The primary challenge one faces when writing a book about data visualisation is to determine what to leave in and what to leave out. Data visualisation is big. It is too big a subject to even attempt to cover it all, in detail, in one book. There is no single book to rule them all because there is no one book that can cover it all. Each and every one of the topics covered by the chapters in this book could, and indeed do, exist as whole books in their own right.
The secondary challenge is to decide how to weave all the content together. Data visualisation is not rocket science; it is not an especially complicated discipline: lots of it is rooted in common sense. It is, however, certainly a complex subject. There are lots of things to think about and decide on, as well as many things to do and make. Creative and analytical sensibilities blend with artistic and scientific judgments. In one moment you might be checking the statistical rigour of your calculations, in the next deciding which tone of orange most elegantly contrasts with an 80% black. The complexity of data visualisation manifests itself through how these different ingredients, and many more, interact, influence and intersect to form the whole.
I have arrived at what I believe to be an effective and proven pedagogy that successfully translates the complexities of this subject into accessible, practical and valuable form. I feel well qualified to bridge the gap between the large population of everyday practitioners, who might identify themselves as beginners, and the superstar technical, creative and academic minds that are constantly pushing forward our understanding of the potential of data visualisation.

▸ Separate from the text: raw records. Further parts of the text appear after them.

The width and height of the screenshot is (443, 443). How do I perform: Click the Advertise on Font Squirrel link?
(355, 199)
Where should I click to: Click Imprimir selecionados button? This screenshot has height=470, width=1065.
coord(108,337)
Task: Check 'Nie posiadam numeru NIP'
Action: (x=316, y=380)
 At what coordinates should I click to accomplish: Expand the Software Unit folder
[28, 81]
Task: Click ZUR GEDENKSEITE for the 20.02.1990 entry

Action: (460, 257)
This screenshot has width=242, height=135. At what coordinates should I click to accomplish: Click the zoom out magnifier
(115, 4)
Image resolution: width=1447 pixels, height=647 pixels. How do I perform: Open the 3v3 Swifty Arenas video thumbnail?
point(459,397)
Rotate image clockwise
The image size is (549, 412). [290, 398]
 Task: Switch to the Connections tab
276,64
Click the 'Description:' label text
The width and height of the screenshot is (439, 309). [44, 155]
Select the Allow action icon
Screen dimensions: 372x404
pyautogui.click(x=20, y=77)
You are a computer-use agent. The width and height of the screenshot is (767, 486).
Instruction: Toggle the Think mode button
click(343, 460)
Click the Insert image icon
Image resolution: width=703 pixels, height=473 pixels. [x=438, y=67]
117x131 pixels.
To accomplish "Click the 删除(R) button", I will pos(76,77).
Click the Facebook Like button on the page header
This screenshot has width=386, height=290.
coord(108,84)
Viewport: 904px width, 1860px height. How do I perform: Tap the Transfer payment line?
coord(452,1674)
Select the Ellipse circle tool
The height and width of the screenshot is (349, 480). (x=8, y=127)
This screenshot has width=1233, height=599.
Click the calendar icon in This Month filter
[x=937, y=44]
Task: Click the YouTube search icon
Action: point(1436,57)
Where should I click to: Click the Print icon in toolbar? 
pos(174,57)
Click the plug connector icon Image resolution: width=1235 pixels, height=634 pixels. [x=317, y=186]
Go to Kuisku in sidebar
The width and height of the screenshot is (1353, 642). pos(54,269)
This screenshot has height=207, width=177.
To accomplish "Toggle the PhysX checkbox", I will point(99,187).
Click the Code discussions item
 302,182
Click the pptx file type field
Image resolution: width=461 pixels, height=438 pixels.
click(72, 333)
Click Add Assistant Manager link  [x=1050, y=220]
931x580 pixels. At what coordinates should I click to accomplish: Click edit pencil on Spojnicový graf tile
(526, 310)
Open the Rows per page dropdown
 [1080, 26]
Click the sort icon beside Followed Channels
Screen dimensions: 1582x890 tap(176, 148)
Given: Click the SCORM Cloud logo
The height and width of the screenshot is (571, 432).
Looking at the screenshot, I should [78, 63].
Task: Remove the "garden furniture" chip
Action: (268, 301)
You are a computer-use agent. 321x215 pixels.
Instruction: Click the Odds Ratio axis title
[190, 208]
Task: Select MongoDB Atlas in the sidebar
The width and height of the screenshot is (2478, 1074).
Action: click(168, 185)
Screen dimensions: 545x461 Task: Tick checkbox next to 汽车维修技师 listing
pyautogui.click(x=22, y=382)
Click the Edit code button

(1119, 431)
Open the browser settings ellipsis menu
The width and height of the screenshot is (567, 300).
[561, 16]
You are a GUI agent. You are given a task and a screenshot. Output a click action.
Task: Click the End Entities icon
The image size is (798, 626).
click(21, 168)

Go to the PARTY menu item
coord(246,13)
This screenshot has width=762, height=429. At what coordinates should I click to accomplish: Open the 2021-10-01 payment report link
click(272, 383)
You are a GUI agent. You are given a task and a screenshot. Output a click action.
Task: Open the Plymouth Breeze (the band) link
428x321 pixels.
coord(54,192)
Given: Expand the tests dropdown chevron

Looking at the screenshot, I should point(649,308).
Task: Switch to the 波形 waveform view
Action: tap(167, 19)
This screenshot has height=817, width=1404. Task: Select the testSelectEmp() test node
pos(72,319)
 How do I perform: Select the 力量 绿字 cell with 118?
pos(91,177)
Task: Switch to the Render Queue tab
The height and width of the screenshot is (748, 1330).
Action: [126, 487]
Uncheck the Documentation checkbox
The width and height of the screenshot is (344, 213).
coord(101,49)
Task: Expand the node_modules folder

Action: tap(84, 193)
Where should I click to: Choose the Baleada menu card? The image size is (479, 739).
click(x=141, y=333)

I am not going to claim to belong to that latter cohort, but I have certainly been the former – a beginner – and most of my working hours are spent helping other beginners start their journey. I know the things that I would have valued when I was starting out and I know how I would have wished them to be articulated and presented to me.
There is a large and growing library of fantastic books offering many different theoretical and practical viewpoints on the subject of data visualisation. My aim is to add value to this existing collection of work by taking on a particular perspective that is perhaps under-represented in other texts – exploring the notion and practice of a visualisation design process. It is my belief that the path to mastering data visualisation is achieved by making better decisions: effective choices, efficiently made. The aim of the book is therefore to help readers elegantly navigate through the process of what things to think about, when to think about them, what options exist and how to make the best choices.
** A note about the hardback copy pricing, many have asked why the cost of the hardback is so much higher than the paperback equivalent. This is because the hardback copies are intended for libraries where they will need to be a little more rigorous to protect the condition of the book for long term usage. Far fewer hardback copies are printed which means that the individual unit cost is higher than would normally be found with the higher volume print runs of the paperback version. **
Just as a single book cannot cover the whole of this subject, it stands that a single book cannot aim to address directly the needs of all people doing data visualisation. Here are some of the characteristics that shape the readers to whom this book is primarily targeted. This will help manage your expectations as a potential reader and establish its value proposition compared with other titles:
The core audiences for whom this book has been primarily written are undergraduate and postgraduate-level students and early career researchers from social science subjects. This reflects a growing number of people in higher education who are interested in and need to learn about data visualisation. Although aimed at social sciences, the content will also be relevant across the spectrum of academic disciplines, from the arts and humanities right through to the formal and natural sciences: any academic duty where there is an emphasis on the use of quantitative and qualitative methods in studies will require an appreciation of good data visualisation practices. Where statistical capabilities are relevant so too is data visualisation.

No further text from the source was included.